To fully appreciate the film as an engaging art form, it is important to put it into context: This seminal independent movie propelled the New Queer Cinema to the limelight. At the start of the 1990s, personalities such as Rev. Donald Wildmon criticized the National Endowment for the Art's production of such so-called "filth". Highly controversial, Haynes' low-budget movie explored issues such as sexually-transmitted diseases and homosexuality without apology. In this movie, there were three separate short films that were merged in a non-linear, haphazard way: “Hero”, a mockumentary that tells the account of a misunderstood 7-year old boy who accidentally shoots his father, was told through the different points of view of his immediate contacts. “Homo” explores the romantic chemistry between two homosexuals—a prisoner and his fellow inmate. Finally, “Horror” is a black and white 50s-style sci-fi flick that follows the life of a doctor who accidentally drinks a vial that was invented to supposedly purify and capture man’s libido.
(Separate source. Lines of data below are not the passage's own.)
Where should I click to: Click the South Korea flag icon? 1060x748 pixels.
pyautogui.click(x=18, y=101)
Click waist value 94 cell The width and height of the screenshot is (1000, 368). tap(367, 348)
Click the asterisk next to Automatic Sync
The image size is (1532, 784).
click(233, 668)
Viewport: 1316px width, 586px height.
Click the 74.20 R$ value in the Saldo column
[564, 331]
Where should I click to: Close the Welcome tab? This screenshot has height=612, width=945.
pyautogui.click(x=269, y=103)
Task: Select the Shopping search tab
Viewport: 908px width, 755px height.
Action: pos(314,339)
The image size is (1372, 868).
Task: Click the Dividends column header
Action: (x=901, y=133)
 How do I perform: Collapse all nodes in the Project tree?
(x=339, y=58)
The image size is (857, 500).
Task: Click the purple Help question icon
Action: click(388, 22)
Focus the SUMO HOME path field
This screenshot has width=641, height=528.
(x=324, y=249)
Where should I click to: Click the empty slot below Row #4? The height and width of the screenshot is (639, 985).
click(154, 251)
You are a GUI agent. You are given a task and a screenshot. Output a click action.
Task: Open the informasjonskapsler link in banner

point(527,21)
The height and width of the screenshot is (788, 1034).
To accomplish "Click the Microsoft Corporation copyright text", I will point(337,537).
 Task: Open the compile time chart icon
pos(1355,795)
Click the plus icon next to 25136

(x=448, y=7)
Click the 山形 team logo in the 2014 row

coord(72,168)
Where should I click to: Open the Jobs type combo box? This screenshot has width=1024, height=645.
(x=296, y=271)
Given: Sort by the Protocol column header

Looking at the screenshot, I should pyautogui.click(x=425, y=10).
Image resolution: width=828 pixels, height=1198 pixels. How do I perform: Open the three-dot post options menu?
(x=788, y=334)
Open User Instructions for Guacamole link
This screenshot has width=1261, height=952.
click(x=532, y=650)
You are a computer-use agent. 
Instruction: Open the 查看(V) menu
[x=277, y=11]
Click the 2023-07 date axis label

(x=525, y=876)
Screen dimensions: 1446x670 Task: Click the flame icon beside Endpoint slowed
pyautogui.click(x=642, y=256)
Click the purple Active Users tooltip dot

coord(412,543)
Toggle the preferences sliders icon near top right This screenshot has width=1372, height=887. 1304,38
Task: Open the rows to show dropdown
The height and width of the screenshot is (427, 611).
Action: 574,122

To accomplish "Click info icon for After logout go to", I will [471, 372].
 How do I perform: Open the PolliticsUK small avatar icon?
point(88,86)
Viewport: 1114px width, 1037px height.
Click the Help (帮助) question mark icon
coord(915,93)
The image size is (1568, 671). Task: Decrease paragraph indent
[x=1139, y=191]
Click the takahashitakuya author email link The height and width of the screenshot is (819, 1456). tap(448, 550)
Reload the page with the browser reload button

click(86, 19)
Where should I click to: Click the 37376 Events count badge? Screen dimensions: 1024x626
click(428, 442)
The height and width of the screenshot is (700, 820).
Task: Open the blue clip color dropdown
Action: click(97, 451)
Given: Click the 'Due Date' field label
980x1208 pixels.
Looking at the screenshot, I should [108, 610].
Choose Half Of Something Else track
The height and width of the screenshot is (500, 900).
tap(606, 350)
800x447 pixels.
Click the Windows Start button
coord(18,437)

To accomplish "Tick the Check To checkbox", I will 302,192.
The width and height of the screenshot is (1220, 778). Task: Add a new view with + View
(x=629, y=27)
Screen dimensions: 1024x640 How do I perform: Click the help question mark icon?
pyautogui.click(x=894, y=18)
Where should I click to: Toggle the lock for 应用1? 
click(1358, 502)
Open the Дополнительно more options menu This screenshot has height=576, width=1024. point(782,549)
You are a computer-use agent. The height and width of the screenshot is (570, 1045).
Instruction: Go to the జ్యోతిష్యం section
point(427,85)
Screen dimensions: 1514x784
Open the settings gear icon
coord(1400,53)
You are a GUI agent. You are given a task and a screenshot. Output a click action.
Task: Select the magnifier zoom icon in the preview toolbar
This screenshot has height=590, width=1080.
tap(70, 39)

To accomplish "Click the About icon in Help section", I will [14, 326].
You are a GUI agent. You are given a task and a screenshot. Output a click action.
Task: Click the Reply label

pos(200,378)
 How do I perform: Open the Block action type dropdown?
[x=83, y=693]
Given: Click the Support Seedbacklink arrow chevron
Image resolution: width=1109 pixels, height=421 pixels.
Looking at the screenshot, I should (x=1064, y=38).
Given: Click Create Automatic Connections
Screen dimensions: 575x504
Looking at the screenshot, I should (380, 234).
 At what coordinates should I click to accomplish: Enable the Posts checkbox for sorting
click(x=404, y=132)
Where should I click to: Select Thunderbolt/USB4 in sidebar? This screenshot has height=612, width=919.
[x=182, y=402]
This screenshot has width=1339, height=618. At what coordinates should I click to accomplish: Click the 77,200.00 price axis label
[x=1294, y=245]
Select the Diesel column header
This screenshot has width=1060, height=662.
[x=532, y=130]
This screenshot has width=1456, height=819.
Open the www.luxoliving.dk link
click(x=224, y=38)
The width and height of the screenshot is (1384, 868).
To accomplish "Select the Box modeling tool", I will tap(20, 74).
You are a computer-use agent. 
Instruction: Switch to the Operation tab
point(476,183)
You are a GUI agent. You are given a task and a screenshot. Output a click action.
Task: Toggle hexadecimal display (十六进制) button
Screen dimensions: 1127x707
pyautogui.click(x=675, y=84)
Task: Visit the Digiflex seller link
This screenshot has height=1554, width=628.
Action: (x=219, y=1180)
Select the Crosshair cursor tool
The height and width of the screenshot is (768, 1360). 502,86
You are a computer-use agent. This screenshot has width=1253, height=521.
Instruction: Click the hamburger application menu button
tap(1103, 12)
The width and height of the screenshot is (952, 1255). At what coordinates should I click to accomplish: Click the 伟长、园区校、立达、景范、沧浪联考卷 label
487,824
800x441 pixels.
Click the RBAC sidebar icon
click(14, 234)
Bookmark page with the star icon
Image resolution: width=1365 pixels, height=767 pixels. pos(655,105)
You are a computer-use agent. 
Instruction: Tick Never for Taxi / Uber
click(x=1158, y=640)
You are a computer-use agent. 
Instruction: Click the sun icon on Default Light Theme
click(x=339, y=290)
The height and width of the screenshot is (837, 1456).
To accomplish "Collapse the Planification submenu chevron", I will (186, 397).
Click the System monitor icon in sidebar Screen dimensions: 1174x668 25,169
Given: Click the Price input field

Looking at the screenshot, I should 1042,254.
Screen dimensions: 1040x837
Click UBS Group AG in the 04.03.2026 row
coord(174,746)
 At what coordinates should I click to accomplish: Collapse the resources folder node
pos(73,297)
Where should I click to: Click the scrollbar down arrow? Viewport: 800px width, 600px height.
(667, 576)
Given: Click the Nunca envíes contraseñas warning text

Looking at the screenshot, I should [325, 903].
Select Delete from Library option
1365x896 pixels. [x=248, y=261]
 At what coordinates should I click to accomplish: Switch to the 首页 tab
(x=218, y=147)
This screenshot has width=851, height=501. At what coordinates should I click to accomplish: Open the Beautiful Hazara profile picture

The way I see it, these stories mirrors the alienation of its protagonists and calls for us to rethink our construction of morality. What is good and what is bad? Who dictates this sort of mindset? Morality is, after all, a construction of society—dictated by those prevailing institutions that have established itself in the course of time. What happens to those at the margins is very well explored in the course of the film. For instance, in “Hero”, we come to realize that there is subjectivity even in the most “realistic” approach to analyzing any event. Haynes explicitly used a documentary approach to compel us viewers to question the standards. There is more than one side to every story, and the account of the troubled 7-year old was given layers of truth through the narration of different points of view. “Horror”, on the other hand, seemed to me like an old school, low budget horror film that exaggerated the consequences of a sexual disease on the individual and societal level. This technique seemed to mock the prevailing dissent for the taboo of STDs during the time, especially when it came to the caricature-like disposition of the angry mob. It underscored the powerlessness of the individual in determining his own path given a certain undesirable set of consequences. This had been so prevalent that one can only laugh about its gravity. Finally, I particularly liked “Homo” the least for it’s the one that I connected least with. Although it indeed bears the poetic vision of Jean Genet, it is too much in your face for me to bear. This is precisely where the love or hate discord comes to the picture: brutal sex scenes or two men in prison or the ritualistic “urination” of the prison-leader to name a few does indeed serve a metaphor against the status quo when it comes to a certain theme; however, it is not enough to filter out the true meaning of the art form into the minds of the viewers.

jolly said...


It is no wonder that the short stories each tackled a striking issue that is seldom touched by mainstream filmmakers. As my Film12 professor stressed in class a few sems ago, one of the compelling reasons for a film to be produced and distributed is primarily for profit. Seeing that issues such as homosexuality, shooting, and STDs are not the things people would pay to see, it makes viewers who are used to the typical fare brace themselves at the edge of their seats. It was undoubtedly a one of a kind experience, for it gave flesh to such unspoken issues through a remarkable art form. It breaks conformity not only in its content, but also in the way it was presented, as it uses a non-linear approach of conveying three separate short films.

Personally, I appreciated the fact that the film was able to convey its message in a very creative way. Its multilayered approach to themes of homosexuality, sex, violence and fetishes were something that you have to dig deeper into to find meaning. Todd Haynes created something not for the faint-hearted, and came up with it at just the right time.